Par une ordonnance n° 1705290 du 1er avril 2019, le président de la deuxième chambre du tribunal administratif de Lille a rejeté sa demande et les conclusions présentées par la commune de Boussières-sur-Sambre au titre de l'article L. 761-1 du code de justice administrative.

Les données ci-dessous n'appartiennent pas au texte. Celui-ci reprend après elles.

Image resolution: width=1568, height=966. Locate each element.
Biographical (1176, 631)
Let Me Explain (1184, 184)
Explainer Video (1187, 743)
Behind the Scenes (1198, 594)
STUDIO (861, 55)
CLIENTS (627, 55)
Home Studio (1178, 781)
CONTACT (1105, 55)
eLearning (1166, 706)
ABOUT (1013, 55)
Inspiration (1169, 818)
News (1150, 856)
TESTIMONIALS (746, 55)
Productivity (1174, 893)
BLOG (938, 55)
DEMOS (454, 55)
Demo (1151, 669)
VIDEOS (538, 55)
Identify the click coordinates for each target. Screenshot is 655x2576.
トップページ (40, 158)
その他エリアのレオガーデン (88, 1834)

Procédure devant la cour :
Par une requête, enregistrée le 29 mai 2019, la société Entreprise de Bâtiment Christian Lefebvre, représentée par Me D... B..., demande à la cour :
1°) d'annuler cette ordonnance ;
2°) de condamner la commune de Boussières-sur-Sambre à lui payer la somme de 24 998,91 euros toutes taxes comprises au titre de la facture n° 20091606B portant situation au 16 juin 2009, avec intérêts au taux légal à compter du 7 juillet 2010 ;
3°) de mettre à la charge de la commune de Boussières-sur-Sambre la somme de 3 000 euros au titre de l'article L. 761-1 du code de la justice administrative.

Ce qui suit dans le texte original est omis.